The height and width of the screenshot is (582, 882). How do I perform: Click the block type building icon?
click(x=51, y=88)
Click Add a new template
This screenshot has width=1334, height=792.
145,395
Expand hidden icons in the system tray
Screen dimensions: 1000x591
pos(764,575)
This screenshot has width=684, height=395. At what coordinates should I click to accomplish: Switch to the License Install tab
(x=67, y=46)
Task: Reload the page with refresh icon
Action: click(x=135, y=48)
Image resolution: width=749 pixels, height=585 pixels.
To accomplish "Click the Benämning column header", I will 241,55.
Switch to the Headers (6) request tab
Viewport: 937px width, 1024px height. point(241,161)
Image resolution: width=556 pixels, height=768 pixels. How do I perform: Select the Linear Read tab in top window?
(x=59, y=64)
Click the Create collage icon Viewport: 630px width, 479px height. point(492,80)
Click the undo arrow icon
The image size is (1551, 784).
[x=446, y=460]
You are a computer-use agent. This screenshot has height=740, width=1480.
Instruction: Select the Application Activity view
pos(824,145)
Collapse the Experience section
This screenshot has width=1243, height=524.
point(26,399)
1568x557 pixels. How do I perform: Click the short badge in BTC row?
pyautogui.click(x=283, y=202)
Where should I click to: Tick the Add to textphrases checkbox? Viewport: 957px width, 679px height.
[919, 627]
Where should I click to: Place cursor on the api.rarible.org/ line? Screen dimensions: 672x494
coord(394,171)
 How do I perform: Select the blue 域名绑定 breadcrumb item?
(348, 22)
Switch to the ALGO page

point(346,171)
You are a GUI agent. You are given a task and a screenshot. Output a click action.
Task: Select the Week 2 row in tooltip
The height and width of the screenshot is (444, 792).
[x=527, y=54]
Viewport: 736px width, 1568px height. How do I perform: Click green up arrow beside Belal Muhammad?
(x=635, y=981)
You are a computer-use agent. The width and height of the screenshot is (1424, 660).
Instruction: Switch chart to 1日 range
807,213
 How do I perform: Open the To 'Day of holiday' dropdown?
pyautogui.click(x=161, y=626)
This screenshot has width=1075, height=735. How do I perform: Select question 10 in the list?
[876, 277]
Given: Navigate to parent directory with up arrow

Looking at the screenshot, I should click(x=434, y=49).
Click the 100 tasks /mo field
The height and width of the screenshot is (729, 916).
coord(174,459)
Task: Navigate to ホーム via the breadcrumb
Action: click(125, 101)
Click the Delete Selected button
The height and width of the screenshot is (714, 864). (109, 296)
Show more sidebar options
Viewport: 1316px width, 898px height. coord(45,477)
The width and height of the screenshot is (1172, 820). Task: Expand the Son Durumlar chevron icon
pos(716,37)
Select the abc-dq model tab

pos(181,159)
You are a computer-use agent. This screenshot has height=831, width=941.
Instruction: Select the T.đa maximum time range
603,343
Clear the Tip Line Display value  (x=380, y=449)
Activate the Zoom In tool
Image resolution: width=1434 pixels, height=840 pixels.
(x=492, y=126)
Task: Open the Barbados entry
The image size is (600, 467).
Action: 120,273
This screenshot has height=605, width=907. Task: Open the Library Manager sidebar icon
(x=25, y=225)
──────────
** Task statement **
Each line above must be reproduced exactly.

** Answer to this task **
The height and width of the screenshot is (582, 882). How do I perform: Click the block type building icon?
click(x=51, y=88)
Click Add a new template
This screenshot has width=1334, height=792.
145,395
Expand hidden icons in the system tray
Screen dimensions: 1000x591
pos(764,575)
This screenshot has width=684, height=395. At what coordinates should I click to accomplish: Switch to the License Install tab
(x=67, y=46)
Task: Reload the page with refresh icon
Action: click(x=135, y=48)
Image resolution: width=749 pixels, height=585 pixels.
To accomplish "Click the Benämning column header", I will 241,55.
Switch to the Headers (6) request tab
Viewport: 937px width, 1024px height. point(241,161)
Image resolution: width=556 pixels, height=768 pixels. How do I perform: Select the Linear Read tab in top window?
(x=59, y=64)
Click the Create collage icon Viewport: 630px width, 479px height. point(492,80)
Click the undo arrow icon
The image size is (1551, 784).
[x=446, y=460]
You are a computer-use agent. This screenshot has height=740, width=1480.
Instruction: Select the Application Activity view
pos(824,145)
Collapse the Experience section
This screenshot has width=1243, height=524.
point(26,399)
1568x557 pixels. How do I perform: Click the short badge in BTC row?
pyautogui.click(x=283, y=202)
Where should I click to: Tick the Add to textphrases checkbox? Viewport: 957px width, 679px height.
[919, 627]
Where should I click to: Place cursor on the api.rarible.org/ line? Screen dimensions: 672x494
coord(394,171)
 How do I perform: Select the blue 域名绑定 breadcrumb item?
(348, 22)
Switch to the ALGO page

point(346,171)
You are a GUI agent. You are given a task and a screenshot. Output a click action.
Task: Select the Week 2 row in tooltip
The height and width of the screenshot is (444, 792).
[x=527, y=54]
Viewport: 736px width, 1568px height. How do I perform: Click green up arrow beside Belal Muhammad?
(x=635, y=981)
You are a computer-use agent. The width and height of the screenshot is (1424, 660).
Instruction: Switch chart to 1日 range
807,213
 How do I perform: Open the To 'Day of holiday' dropdown?
pyautogui.click(x=161, y=626)
This screenshot has width=1075, height=735. How do I perform: Select question 10 in the list?
[876, 277]
Given: Navigate to parent directory with up arrow

Looking at the screenshot, I should click(x=434, y=49).
Click the 100 tasks /mo field
The height and width of the screenshot is (729, 916).
coord(174,459)
Task: Navigate to ホーム via the breadcrumb
Action: click(125, 101)
Click the Delete Selected button
The height and width of the screenshot is (714, 864). (109, 296)
Show more sidebar options
Viewport: 1316px width, 898px height. coord(45,477)
The width and height of the screenshot is (1172, 820). Task: Expand the Son Durumlar chevron icon
pos(716,37)
Select the abc-dq model tab

pos(181,159)
You are a computer-use agent. This screenshot has height=831, width=941.
Instruction: Select the T.đa maximum time range
603,343
Clear the Tip Line Display value  (x=380, y=449)
Activate the Zoom In tool
Image resolution: width=1434 pixels, height=840 pixels.
(x=492, y=126)
Task: Open the Barbados entry
The image size is (600, 467).
Action: 120,273
This screenshot has height=605, width=907. Task: Open the Library Manager sidebar icon
(x=25, y=225)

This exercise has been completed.